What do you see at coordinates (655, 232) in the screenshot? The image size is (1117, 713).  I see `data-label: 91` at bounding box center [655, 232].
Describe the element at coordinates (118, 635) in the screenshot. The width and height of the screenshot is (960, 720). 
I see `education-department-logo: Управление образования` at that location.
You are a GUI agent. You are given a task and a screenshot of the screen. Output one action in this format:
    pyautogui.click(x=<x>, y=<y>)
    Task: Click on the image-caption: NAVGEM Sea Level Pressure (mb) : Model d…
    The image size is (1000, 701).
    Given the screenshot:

**********

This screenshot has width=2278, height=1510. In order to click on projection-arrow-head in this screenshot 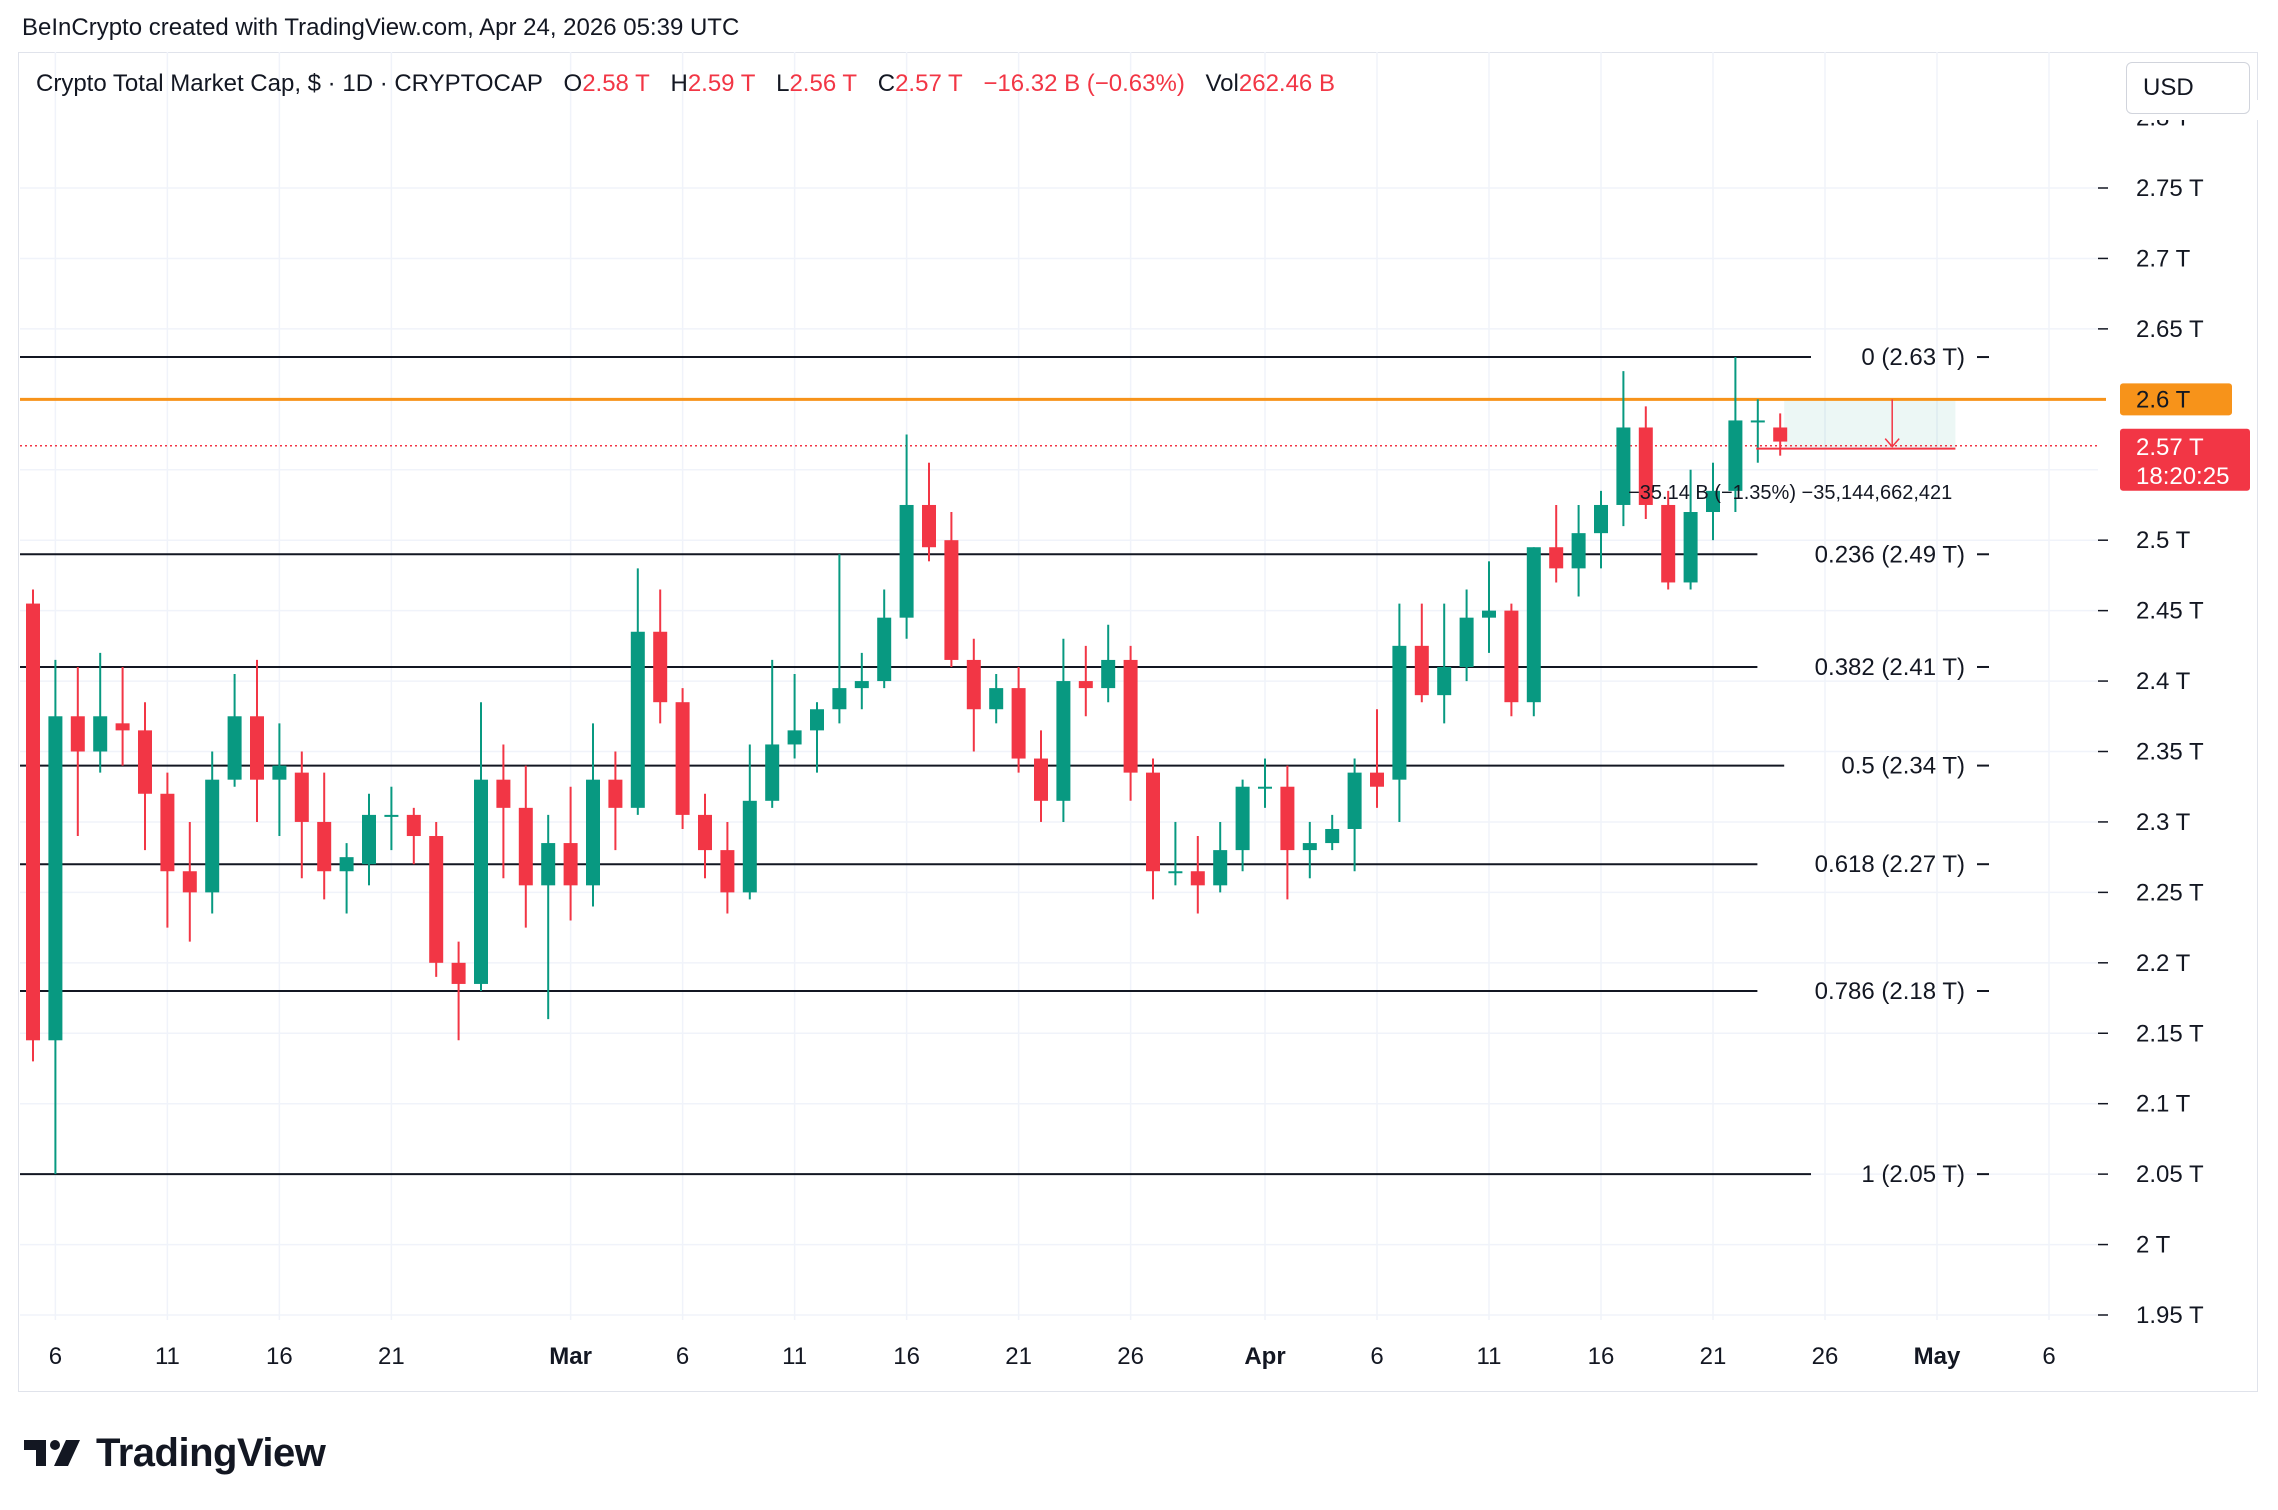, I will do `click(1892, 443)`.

**********

TRY IT:
Copy the rows word for word, starting with the line that contains "Describe the element" and going on through the line that contains "at that location.".

RESPONSE FOR THIS EXERCISE:
Describe the element at coordinates (118, 635) in the screenshot. The width and height of the screenshot is (960, 720). 
I see `education-department-logo: Управление образования` at that location.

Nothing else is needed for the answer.